To test the correlation between the commonly used metrics of gerrymandering and our new metric, I’ll construct a correlation matrix. For simplicity, I’m only including the convex hull metric.

Difference between CHull and District Percent Black Within District Percent Black Within MinBounds Polsby-Popper Convex Hull Minimum Bounding Circle Percent Dem Votes in District
Difference between CHull and District 1.0000000 0.2630634 0.8003954 -0.6889201 -0.5454830 0.2304469 0.2720990
Percent Black Within District 0.2630634 1.0000000 0.5341085 -0.2805643 -0.1239143 0.0404106 0.9792100
Percent Black Within MinBounds 0.8003954 0.5341085 1.0000000 -0.8244382 -0.6492356 -0.0240672 0.4697419
Polsby-Popper -0.6889201 -0.2805643 -0.8244382 1.0000000 0.9557498 0.4197650 -0.1702736
Convex Hull -0.5454830 -0.1239143 -0.6492356 0.9557498 1.0000000 0.5039445 0.0110548
Minimum Bounding Circle 0.2304469 0.0404106 -0.0240672 0.4197650 0.5039445 1.0000000 0.1057330
Percent Dem Votes in District 0.2720990 0.9792100 0.4697419 -0.1702736 0.0110548 0.1057330 1.0000000

As you can see in the three panels above, our new metric has an interesting relationship to the commonly used gerrymandering metrics.
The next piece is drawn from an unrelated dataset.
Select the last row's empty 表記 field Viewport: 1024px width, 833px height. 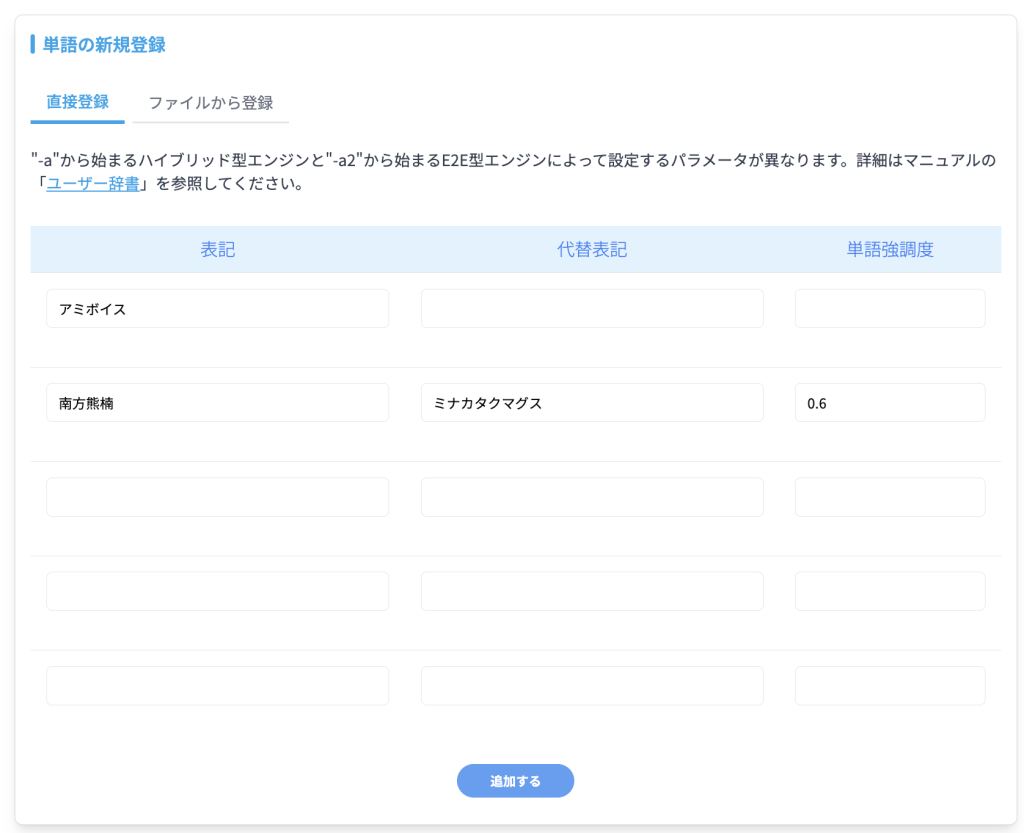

While it has a slight positive relationship to the minimum bounding circle score, it has a strongly negative relationship to both the Convex Hull and Polsby-Popper metrics. This potentially points out flaws in the two metrics- despite having low gerrymandering scores by 2/3 of the metrics, we’re still seeing packing of either black or white voters as evidenced by the demographic difference inside vs. outside the district.

Discussion

The new metric comparing the interior with the exterior of a district does a good job at discovering packing of black/white populations to create strongly majority districts, even when several of the commonly used metrics give the redrawn districts a pass with low scores. This underscores the importance of including comparative demographics in any determination of the degree of gerrymandering in a statem, especially when racially concentrated areas are concerned.
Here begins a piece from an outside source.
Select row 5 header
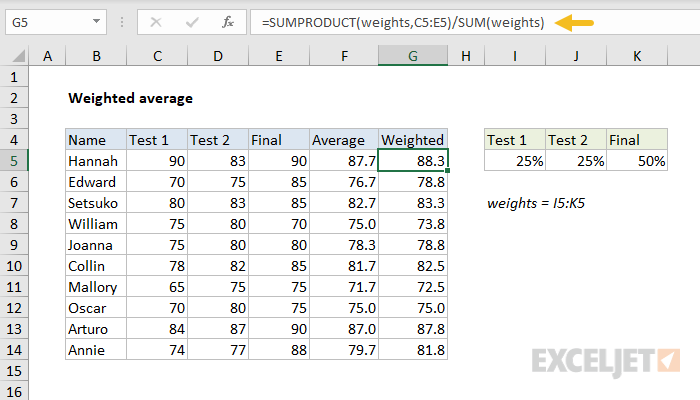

One potential issue with this metric is it’s reliance on there being sufficient area outside of the district that’s still within either the district’s minimum bounding circle or convex hulls. This reliance could lead to a correlation between low scores in multiple metrics. We can see this in our analysis districts like AL 3 or 5 that score relatively well in compact hull metrics also score very neutrally in our difference metric because there’s very little area the falls within the district’s convex hull but isn’t in the district. What area there is is likely quite similar demographically the the district itself because it’s quite close to the district border. This is in contrast to districts like AL 7, which has a large area of no overlap that has a very different racial distribution, giving it a high difference score.

Integrity Statement

This is the only preregistration for this research project.

Acknowledgements

This project is part of class-based undergraduate research, and as such does not have any funding sources.

This report is based upon the template for Reproducible and Replicable Research in Human-Environment and Geographical Sciences, DOI:[10.17605/OSF.IO/W29MQ](https://doi.org/10.17605/OSF.IO/W29MQ)

References

Discrete Geometry for Electoral Geography; Duchin and Tennor 2024.

Gerrymandering and Compactness; Implementation Flexibility and Abuse; Barnes and Solomon 2020.

Practical Application of District Compactness; Horn, Hampton and Vandenburg 1993.